Vasco de Renato reage vira contra Fluminense
A marca registrada deste início de trabalho de Renato Gaúcho no Vasco já tem nome: postura. No último clássico contra o Fluminense, embora o desempenho tático tenha deixado a desejar, a força mental da equipe foi o diferencial para buscar uma vitória por 3 a 2 após estar perdendo por dois gols de diferença — um cenário que parecia irreversível para os padrões recentes do clube.
Um início desastroso
O roteiro começou da pior forma para o Cruz-Maltino. Com menos de um minuto de bola rolando, Hugo Moura falhou na saída de jogo, entregando a posse para Canobbio abrir o placar. O Fluminense iniciou o duelo praticamente com a vantagem no bolso e manteve o domínio até o início da etapa final, quando Hércules ampliou com um belo chute.
Durante boa parte do confronto, o meio-campo vascaíno foi amplamente dominado. Nem mesmo a estratégia de escalar três volantes foi capaz de conter a criatividade tricolor, que encontrava brechas constantes na entrada da área. O prejuízo poderia ter sido maior, mas um segundo gol de Canobbio foi anulado por impedimento de Savarino na origem do lance.
Mudanças e o fator imponderável
No intervalo, Renato Gaúcho tentou reagir ao domínio adversário promovendo a entrada de Johan Rojas na vaga de Hugo Moura, buscando maior volume ofensivo. No entanto, a equipe seguia travada e viu o rival marcar o segundo gol logo em seguida.

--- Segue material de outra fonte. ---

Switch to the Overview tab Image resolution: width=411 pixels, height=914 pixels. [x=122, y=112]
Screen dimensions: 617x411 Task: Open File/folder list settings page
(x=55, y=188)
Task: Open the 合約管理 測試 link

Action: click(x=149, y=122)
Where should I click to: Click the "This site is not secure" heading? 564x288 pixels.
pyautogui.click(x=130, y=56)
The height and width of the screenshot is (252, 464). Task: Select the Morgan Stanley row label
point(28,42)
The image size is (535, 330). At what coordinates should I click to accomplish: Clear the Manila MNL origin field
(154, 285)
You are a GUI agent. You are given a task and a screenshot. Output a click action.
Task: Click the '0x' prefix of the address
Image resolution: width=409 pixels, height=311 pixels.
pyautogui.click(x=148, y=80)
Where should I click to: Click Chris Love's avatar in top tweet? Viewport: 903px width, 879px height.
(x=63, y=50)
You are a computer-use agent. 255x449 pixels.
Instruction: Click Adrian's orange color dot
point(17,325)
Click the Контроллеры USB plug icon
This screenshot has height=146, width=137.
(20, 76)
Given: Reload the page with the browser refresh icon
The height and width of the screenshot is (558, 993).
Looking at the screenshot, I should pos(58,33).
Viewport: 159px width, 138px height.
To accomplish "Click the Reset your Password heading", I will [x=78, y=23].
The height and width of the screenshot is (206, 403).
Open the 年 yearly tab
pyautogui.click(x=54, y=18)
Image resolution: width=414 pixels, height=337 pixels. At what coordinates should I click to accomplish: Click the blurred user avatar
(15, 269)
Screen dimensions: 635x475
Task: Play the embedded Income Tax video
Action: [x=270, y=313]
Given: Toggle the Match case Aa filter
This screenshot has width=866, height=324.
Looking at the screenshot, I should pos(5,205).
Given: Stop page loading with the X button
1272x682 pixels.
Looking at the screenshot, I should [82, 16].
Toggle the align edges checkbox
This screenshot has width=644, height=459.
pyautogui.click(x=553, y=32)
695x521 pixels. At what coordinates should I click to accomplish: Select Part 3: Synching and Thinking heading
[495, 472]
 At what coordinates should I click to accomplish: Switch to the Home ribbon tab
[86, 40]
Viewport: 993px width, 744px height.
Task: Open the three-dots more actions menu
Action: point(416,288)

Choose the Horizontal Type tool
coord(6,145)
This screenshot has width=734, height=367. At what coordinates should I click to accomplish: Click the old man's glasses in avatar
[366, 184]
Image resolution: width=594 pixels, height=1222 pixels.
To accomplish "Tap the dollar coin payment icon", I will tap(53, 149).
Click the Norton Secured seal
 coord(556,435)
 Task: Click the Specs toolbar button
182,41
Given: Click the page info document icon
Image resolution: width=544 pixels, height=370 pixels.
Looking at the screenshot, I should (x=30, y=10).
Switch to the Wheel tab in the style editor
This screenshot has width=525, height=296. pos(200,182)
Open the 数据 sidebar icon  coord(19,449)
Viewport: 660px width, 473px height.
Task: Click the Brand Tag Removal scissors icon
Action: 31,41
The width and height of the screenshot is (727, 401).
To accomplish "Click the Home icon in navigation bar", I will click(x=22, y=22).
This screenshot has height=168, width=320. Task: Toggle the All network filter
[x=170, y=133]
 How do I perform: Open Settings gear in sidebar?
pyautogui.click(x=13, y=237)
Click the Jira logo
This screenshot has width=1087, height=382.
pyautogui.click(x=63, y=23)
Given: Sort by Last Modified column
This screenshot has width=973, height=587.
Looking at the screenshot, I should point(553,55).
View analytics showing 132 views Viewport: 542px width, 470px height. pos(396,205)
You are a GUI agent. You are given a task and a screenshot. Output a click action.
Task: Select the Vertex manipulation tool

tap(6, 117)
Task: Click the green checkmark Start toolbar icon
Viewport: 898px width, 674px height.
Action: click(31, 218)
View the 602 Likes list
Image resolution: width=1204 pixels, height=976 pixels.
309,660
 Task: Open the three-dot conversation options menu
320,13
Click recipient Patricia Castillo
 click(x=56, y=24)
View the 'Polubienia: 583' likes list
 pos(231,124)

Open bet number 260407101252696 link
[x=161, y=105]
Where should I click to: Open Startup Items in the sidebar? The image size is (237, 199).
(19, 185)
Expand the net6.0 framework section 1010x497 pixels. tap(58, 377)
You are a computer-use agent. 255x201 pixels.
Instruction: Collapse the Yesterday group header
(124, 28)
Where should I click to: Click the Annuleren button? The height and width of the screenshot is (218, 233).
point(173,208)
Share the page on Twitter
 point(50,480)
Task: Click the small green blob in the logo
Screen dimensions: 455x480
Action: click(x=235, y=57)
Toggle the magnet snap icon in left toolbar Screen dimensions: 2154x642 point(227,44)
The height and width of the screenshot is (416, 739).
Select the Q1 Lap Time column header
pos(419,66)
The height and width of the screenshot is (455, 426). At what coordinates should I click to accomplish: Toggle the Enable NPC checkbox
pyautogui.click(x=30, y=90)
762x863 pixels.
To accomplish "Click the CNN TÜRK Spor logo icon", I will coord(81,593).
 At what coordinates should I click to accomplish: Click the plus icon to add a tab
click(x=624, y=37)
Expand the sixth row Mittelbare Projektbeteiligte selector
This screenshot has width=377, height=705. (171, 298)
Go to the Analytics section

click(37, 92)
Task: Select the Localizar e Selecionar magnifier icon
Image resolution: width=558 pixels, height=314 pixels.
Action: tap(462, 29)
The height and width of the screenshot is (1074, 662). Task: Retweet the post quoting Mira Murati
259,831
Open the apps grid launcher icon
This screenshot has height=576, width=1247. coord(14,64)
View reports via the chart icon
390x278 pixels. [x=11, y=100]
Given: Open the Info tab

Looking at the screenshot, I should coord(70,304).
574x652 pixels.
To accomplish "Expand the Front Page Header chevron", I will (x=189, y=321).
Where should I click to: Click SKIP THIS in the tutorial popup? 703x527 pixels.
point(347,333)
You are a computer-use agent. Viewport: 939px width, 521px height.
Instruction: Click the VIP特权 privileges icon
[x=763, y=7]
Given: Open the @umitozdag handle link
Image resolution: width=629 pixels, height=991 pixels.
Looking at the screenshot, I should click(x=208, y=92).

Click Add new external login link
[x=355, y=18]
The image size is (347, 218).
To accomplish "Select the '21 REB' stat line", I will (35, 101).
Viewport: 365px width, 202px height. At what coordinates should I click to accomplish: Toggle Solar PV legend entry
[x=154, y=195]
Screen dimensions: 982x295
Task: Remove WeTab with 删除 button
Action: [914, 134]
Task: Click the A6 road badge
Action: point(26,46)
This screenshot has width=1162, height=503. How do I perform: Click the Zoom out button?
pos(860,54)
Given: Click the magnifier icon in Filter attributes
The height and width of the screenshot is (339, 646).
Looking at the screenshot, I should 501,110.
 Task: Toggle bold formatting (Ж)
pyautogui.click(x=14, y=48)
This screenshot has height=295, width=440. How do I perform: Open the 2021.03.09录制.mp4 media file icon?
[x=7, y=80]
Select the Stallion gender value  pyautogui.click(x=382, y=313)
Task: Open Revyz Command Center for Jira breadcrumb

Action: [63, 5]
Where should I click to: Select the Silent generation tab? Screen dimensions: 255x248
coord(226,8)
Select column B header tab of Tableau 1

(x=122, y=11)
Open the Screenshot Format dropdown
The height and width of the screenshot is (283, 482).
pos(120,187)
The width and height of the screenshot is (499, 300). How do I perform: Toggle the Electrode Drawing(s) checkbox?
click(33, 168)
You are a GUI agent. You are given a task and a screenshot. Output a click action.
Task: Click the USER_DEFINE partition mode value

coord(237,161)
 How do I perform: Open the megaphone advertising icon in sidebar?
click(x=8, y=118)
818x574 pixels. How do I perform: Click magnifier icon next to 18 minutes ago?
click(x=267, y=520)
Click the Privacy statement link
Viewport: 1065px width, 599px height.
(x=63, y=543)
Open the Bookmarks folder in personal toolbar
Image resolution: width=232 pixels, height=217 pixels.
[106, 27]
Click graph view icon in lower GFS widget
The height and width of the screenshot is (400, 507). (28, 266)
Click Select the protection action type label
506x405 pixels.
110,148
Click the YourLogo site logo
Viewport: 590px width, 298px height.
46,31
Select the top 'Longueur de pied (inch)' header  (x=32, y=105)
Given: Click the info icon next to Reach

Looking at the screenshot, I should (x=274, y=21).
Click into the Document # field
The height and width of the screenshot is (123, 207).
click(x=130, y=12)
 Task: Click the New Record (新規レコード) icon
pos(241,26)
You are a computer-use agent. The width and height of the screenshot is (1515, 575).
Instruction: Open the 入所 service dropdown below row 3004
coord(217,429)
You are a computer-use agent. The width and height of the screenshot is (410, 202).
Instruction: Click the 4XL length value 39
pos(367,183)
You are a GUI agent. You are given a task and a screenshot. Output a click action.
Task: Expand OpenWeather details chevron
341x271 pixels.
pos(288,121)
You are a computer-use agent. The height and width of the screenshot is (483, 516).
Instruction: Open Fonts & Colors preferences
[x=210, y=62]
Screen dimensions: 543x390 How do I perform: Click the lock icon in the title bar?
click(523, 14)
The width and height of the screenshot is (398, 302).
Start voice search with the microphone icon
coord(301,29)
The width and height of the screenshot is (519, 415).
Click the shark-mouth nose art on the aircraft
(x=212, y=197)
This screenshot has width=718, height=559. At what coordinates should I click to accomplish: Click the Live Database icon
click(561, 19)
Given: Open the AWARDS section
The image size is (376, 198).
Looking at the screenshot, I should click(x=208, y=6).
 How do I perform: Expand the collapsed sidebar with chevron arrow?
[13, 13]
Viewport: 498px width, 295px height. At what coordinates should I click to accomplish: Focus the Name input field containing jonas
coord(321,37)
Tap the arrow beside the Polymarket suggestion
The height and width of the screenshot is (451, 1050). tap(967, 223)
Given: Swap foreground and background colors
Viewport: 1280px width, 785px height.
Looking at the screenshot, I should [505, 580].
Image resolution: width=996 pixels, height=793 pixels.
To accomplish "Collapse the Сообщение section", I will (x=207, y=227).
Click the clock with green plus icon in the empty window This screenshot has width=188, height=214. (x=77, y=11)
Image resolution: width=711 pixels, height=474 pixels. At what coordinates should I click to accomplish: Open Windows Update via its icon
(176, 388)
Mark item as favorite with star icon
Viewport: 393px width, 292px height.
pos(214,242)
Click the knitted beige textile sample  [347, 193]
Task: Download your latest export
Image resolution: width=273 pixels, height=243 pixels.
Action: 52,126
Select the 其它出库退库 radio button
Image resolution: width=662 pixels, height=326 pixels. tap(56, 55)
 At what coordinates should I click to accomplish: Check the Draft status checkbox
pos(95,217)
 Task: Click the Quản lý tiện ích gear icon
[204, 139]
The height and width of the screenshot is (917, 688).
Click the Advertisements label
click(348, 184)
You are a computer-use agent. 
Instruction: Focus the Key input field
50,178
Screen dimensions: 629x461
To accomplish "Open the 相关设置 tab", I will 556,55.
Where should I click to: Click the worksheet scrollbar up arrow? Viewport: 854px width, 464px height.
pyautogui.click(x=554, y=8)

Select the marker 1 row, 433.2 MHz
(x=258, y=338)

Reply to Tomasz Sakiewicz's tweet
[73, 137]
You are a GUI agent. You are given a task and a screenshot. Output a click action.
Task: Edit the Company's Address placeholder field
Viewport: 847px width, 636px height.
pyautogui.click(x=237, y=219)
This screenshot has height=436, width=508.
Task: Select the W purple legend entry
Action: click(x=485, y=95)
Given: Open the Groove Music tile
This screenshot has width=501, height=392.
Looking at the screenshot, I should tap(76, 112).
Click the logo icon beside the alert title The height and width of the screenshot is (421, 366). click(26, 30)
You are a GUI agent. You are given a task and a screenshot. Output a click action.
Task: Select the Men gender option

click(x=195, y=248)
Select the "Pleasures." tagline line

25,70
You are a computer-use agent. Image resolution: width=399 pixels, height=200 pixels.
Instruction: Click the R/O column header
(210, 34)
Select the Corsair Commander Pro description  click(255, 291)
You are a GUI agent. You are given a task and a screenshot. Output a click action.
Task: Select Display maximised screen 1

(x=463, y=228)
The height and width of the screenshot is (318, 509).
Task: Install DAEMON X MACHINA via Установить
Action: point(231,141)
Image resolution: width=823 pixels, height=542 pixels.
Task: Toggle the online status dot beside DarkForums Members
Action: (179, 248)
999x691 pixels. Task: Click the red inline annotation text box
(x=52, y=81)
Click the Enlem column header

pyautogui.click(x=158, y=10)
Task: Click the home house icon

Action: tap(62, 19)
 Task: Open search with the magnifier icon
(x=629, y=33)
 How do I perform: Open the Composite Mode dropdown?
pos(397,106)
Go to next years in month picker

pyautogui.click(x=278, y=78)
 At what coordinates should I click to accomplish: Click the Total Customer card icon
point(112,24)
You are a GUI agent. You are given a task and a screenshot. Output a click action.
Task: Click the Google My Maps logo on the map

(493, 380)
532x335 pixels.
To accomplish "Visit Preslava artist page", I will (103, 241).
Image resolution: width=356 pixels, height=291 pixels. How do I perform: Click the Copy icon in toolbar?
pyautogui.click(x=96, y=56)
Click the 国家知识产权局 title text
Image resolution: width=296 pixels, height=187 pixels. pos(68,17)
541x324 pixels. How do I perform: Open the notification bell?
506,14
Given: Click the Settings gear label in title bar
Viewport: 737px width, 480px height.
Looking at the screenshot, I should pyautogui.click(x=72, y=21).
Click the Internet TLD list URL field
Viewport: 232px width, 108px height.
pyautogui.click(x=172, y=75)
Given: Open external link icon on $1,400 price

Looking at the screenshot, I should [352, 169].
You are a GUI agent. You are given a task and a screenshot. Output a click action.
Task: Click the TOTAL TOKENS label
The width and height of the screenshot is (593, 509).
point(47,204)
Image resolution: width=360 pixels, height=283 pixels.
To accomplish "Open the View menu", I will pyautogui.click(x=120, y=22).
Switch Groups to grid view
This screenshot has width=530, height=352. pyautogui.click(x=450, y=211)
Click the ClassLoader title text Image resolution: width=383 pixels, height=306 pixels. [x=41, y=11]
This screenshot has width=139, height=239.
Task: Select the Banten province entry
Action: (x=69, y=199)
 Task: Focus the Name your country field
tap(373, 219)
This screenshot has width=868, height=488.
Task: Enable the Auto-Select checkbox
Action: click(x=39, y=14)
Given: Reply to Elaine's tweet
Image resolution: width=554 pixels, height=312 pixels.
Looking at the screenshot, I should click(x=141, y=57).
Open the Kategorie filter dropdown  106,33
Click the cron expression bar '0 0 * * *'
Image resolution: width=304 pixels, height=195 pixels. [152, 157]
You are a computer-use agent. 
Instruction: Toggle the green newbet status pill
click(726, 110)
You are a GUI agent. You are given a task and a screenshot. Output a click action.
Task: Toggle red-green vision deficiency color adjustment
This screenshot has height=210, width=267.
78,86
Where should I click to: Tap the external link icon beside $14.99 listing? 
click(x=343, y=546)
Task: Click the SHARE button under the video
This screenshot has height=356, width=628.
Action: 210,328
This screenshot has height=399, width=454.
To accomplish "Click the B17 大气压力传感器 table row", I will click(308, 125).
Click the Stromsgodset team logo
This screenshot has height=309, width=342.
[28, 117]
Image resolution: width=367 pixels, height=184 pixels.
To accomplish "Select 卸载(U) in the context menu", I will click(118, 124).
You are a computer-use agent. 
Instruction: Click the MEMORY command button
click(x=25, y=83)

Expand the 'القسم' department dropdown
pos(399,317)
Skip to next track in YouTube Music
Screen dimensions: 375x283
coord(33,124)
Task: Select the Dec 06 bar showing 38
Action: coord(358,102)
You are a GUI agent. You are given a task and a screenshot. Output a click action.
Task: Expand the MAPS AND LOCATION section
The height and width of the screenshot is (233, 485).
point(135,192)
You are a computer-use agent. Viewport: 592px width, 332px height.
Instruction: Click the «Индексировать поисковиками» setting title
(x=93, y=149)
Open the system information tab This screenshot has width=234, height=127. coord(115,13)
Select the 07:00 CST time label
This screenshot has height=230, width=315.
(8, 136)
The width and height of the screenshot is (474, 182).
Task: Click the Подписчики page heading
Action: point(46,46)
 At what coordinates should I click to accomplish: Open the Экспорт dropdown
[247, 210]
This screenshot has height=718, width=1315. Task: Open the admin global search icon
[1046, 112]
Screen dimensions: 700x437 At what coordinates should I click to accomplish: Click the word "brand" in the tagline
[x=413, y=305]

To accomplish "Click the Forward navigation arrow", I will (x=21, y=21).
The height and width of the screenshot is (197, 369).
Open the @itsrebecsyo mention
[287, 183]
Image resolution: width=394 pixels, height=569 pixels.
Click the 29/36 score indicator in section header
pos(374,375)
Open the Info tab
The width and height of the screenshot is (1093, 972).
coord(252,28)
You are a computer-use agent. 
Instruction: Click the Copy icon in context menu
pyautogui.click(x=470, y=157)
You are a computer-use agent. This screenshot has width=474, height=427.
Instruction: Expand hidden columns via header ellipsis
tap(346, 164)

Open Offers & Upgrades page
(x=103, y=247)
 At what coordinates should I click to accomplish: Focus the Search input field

A reviravolta veio através do “imponderável” do futebol. Nuno Moreira, que vinha sendo alvo de críticas pela irregularidade e ainda não havia balançado as redes em 2026, aproveitou um rebote de escanteio para acertar um chute de fora da área. O gol diminuiu a vantagem e serviu como o combustível anímico necessário para a virada histórica.